PROVIDED TEXT:
+ + + + +
Dickson: Theonomy Is An Error

Quest. IV. Did the Lord by Moses give to the Jews, as a Body Politick, sundry Judicial Laws, which expired together with their state?

Yes.

Do they oblige any other now, further than the general equity thereof may require.

No. Exod. 21. from the first to the last ver. Exod. 22. 1. to verse 29. Gen. 49. 10. 1 Cor. 9. 8, 9, 10. 1 Peter 2. 13. 14. Matth. 5. 17. 38. 39.

Well then, do not some err, though otherwise Orthodox, who maintain, that the whole Judicial Law of the Jews is yet alive, and binding all of us, who are Christian Gentiles?

Yes.

By what reasons are they confuted?

(1) Because, the Judicial Law, was delivered by Moses to the Israelites to be observed, as to a Body Politick; Exod. 21 chapter.
+ + + + +
DATASET ROWS:
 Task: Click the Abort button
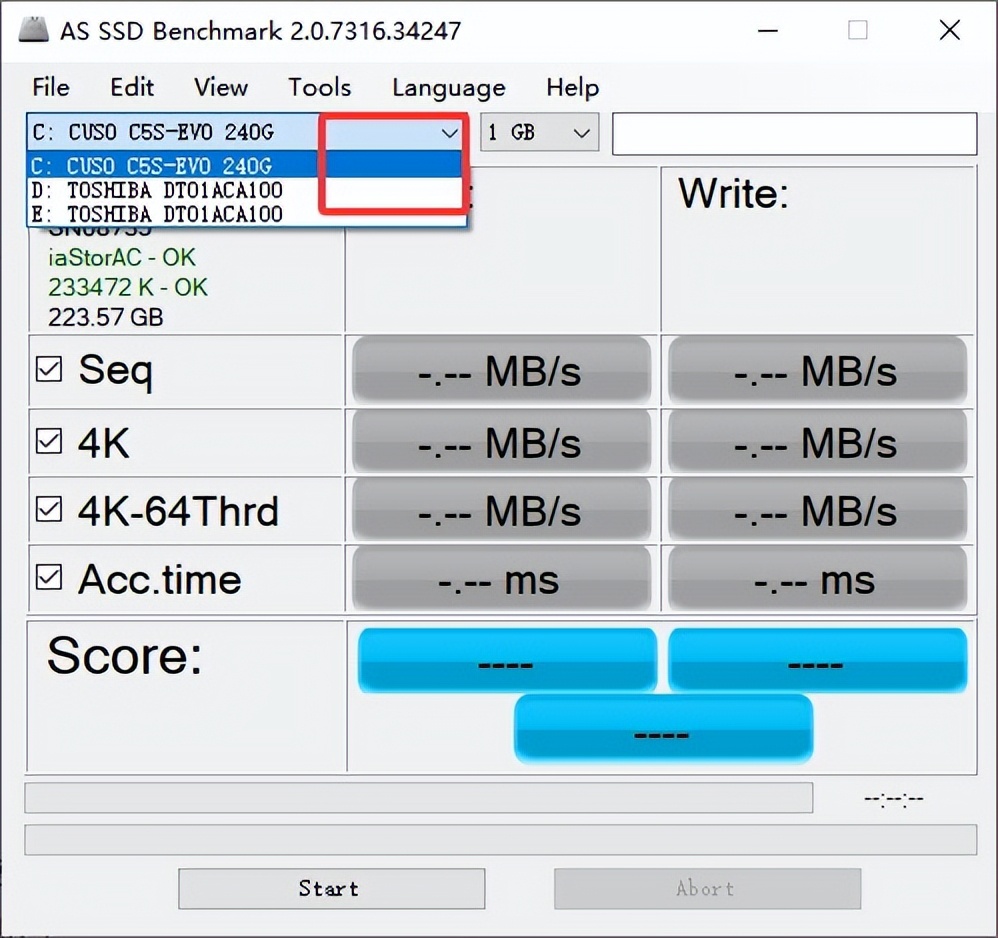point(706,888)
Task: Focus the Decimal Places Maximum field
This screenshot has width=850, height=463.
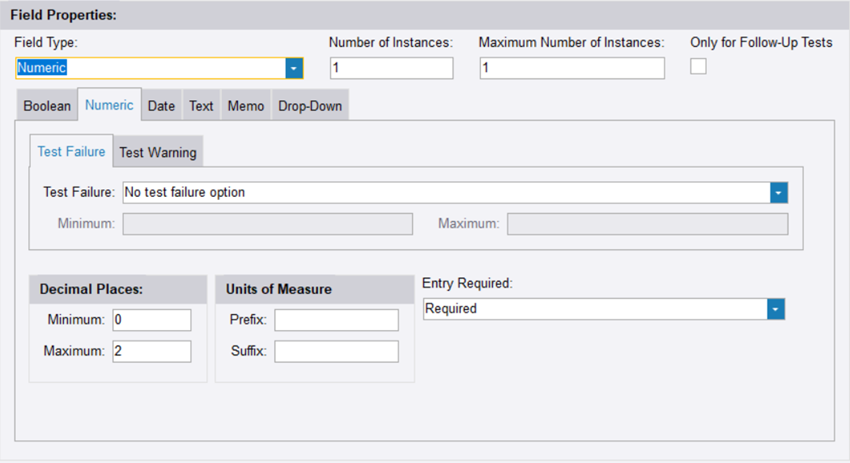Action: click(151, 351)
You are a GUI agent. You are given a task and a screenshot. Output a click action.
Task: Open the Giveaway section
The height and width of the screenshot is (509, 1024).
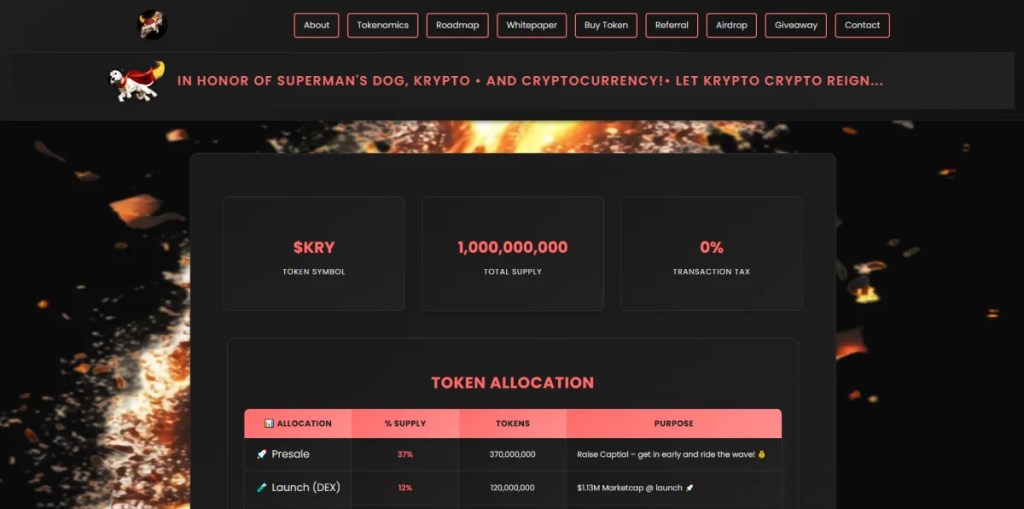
+ + + + +
DESCRIPTION OF THE TASK:
Edit the text on theonomy from "Dickson: Theonomy Is" to "17. 38. 39.", replacing "Body Politick" with "Body Politic". These entries were taken from a different source than the text on theonomy.

CORRECT RESPONSE:
Dickson: Theonomy Is An Error

Quest. IV. Did the Lord by Moses give to the Jews, as a Body Politic, sundry Judicial Laws, which expired together with their state?

Yes.

Do they oblige any other now, further than the general equity thereof may require.

No. Exod. 21. from the first to the last ver. Exod. 22. 1. to verse 29. Gen. 49. 10. 1 Cor. 9. 8, 9, 10. 1 Peter 2. 13. 14. Matth. 5. 17. 38. 39.